■ **EXTRACTED DATA**

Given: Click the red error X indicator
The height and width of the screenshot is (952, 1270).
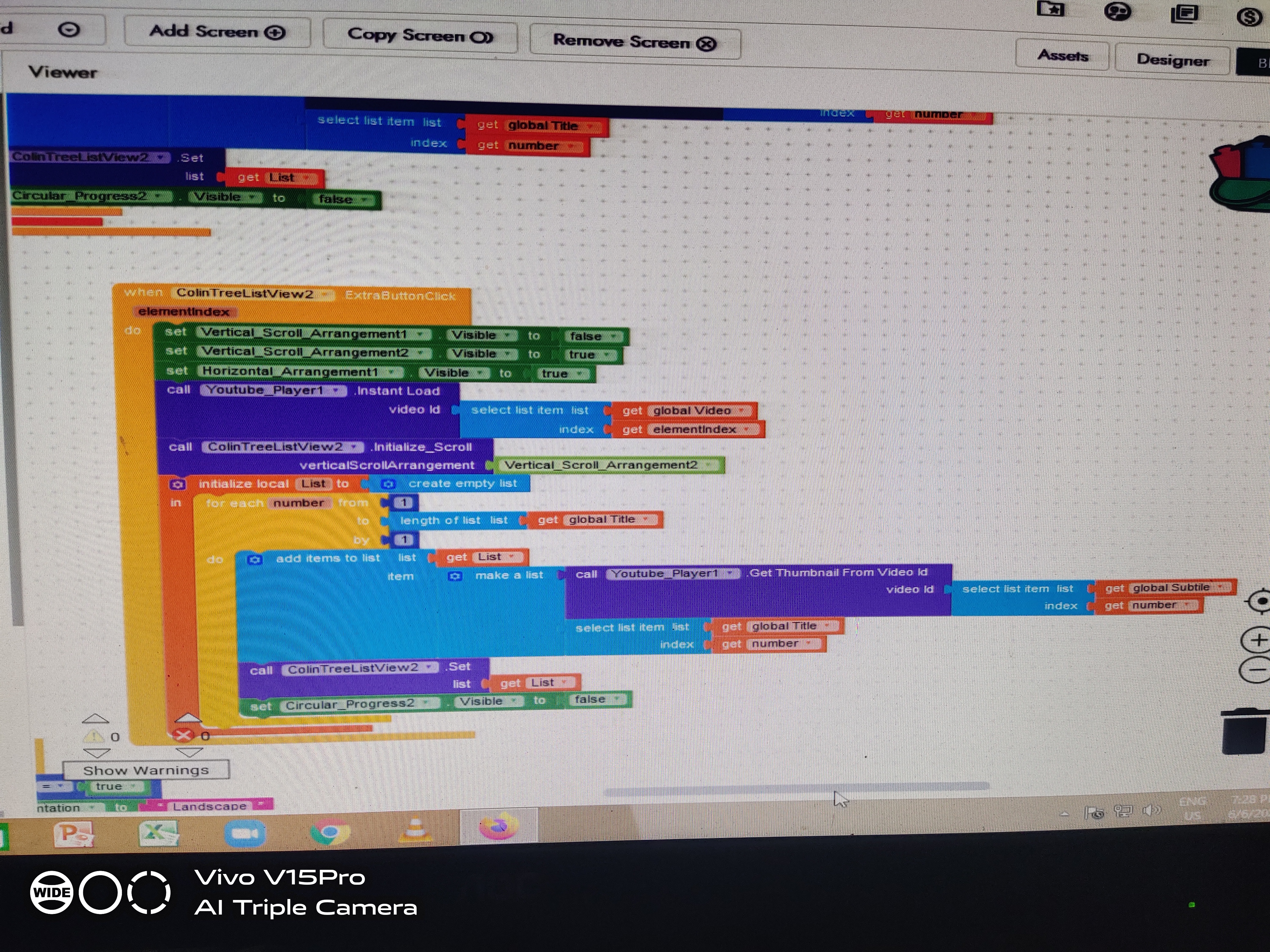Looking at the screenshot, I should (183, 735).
--
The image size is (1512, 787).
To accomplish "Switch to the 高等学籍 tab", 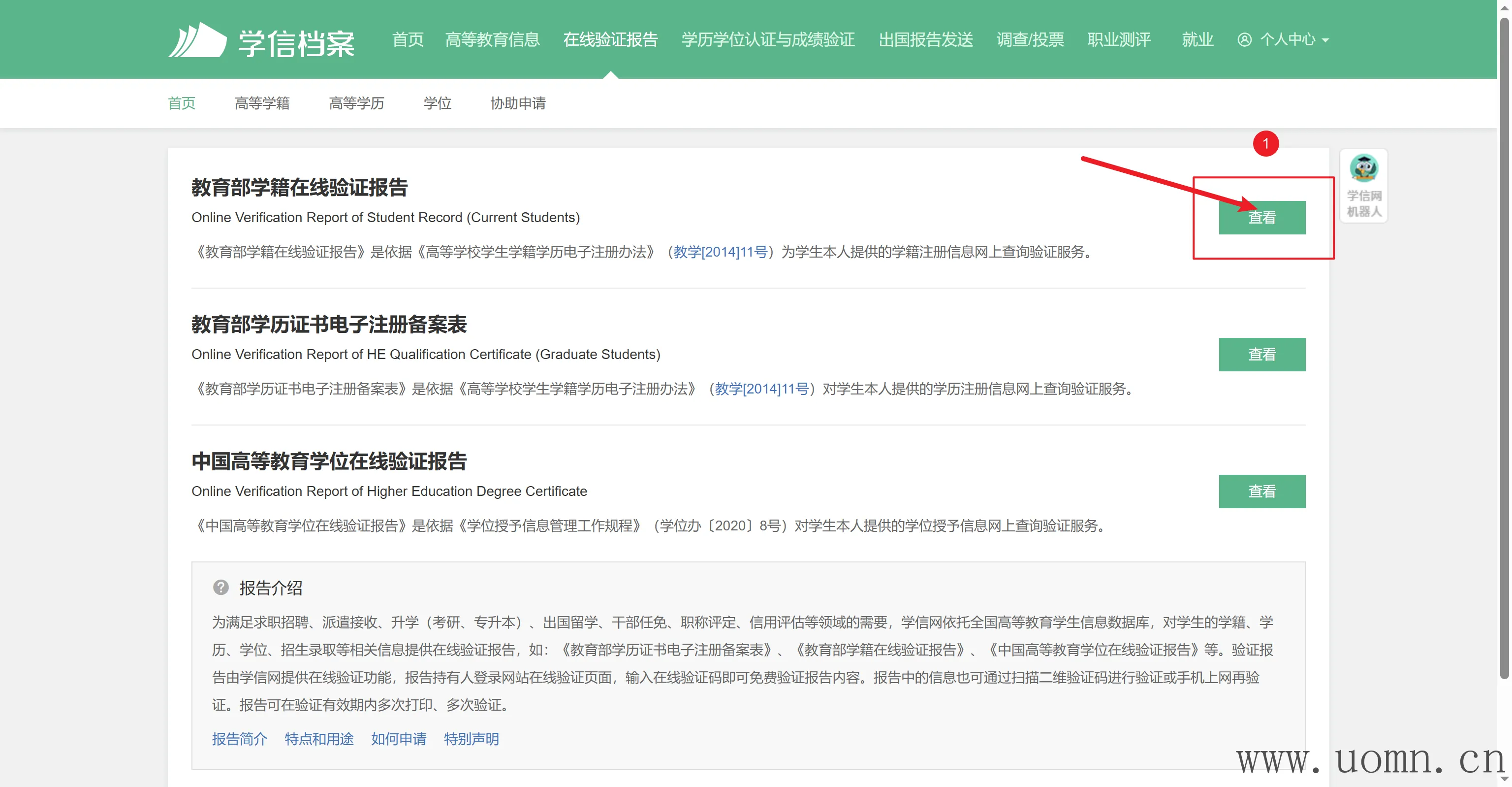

■ **PROBLEM TO WORK ON**
In the material above, the stretch from the line with "The image size is (1512, 787)." through the line with "to the 高等学籍" is to be given again exactly, minus the pictures.

■ **RESPONSE BOX**
The image size is (1512, 787).
To accomplish "Switch to the 高等学籍 tab", 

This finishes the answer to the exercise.